The Kentucky Lantern last year reported state officials estimated Wise’s bill eliminating outside PBMs from state Medicaid resulted in about $283 million in savings between 2021 and 2022—savings plowed into expanded Medicaid dental benefits for adults.


Wise, in a news release, said he believes Senate Bill 188, filed Feb. 8, will aid many more Kentuckians’ access to prescription medication and help struggling local pharmacies.

“I’m optimistic this measure will yield similar savings by applying the same standards to the commercial market, effectively cutting costs for Kentuckians with private health insurance plans,” Wise said.


The news release said it would also help the state’s around 500 independently owned drugstores, with at least 64 having closed in the past two years.
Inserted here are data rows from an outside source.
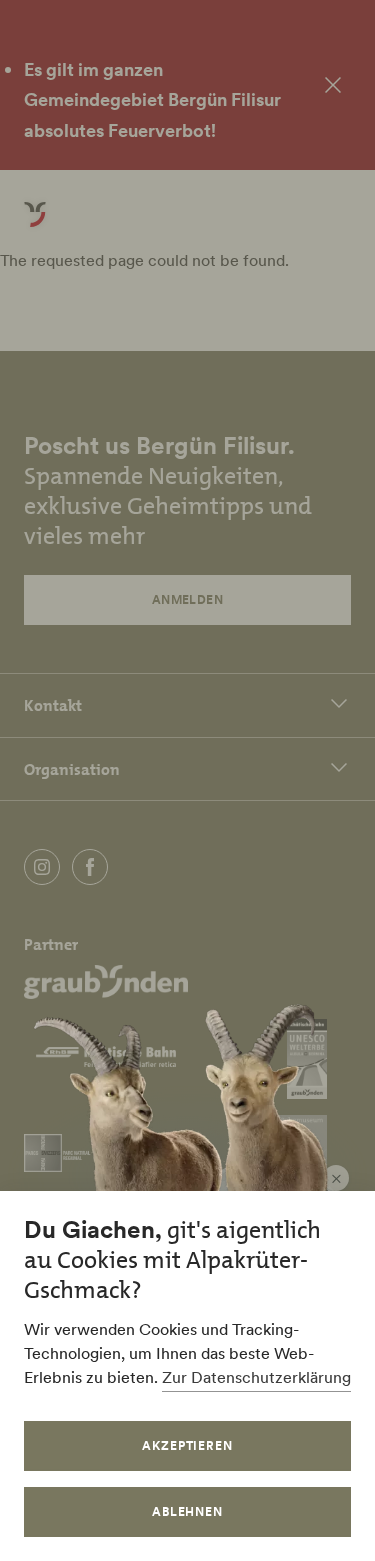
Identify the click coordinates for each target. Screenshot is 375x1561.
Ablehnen (188, 1511)
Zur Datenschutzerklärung (256, 1377)
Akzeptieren (188, 1445)
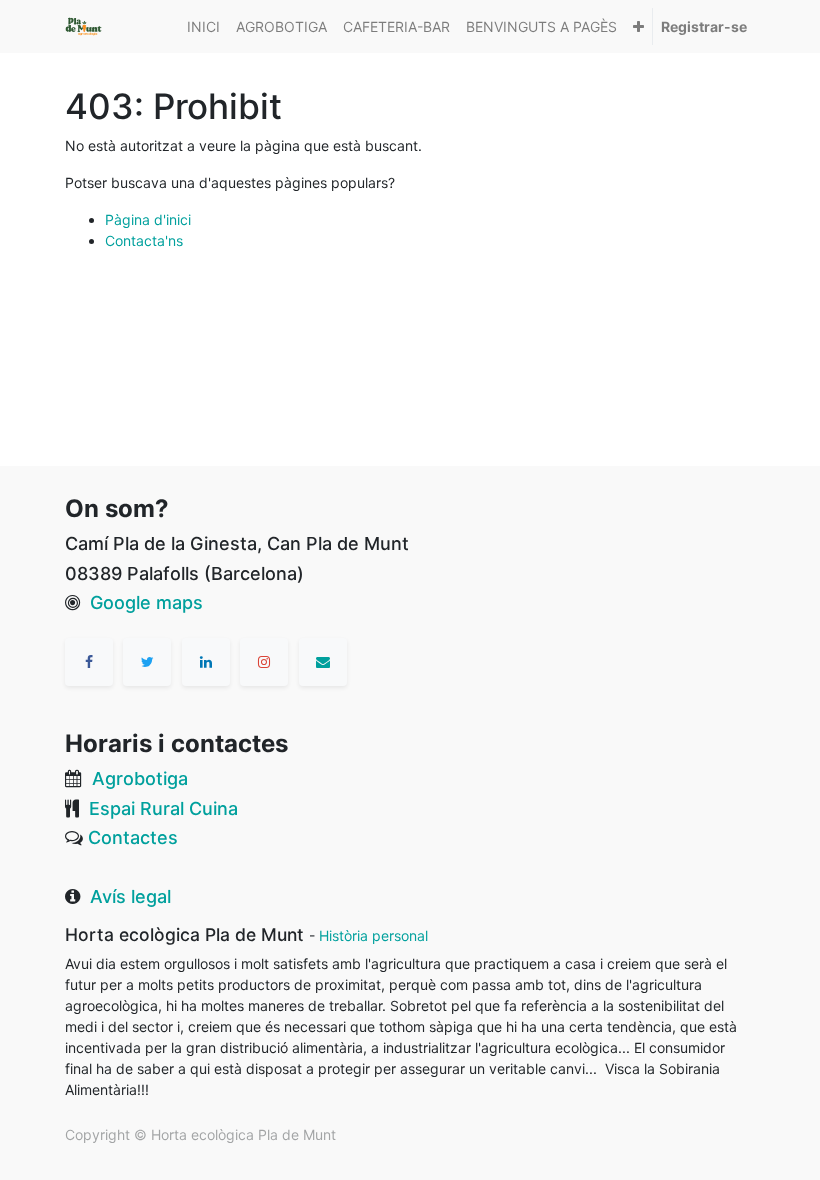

Pharmacists throughout Kentucky have complained that PBM’s extreme cost-cutting measures have reduced their revenue and left them struggling to survive, as PBMs kept a share of proceeds for themselves.


PBMs, many owned by large pharmacy chains, have argued they save money by processing prescription drug claims more efficiently and at better prices.


CVS Health says on its website that its PBM business, CVS Caremark, helps “increase access to care, deliver better health outcomes and help lower overall health care costs” for consumers.


CVS and other national PBMs unsuccessfully fought Wise’s 2020 bill which eliminated their role in Kentucky’s $15 billion a year Medicaid program and instead directed the state to hire a single, independent PBM to oversee Medicaid’s about $1.2 billion a year prescription drug business.


They likely will oppose Wise’s bill but lawmakers in recent years have expressed increased skepticism about the role of PBMs in Kentucky and other states including Ohio and West Virginia.


Monday’s news release said SB 188 “builds on the success” of Wise’s legislation affecting Medicaid prescription drugs.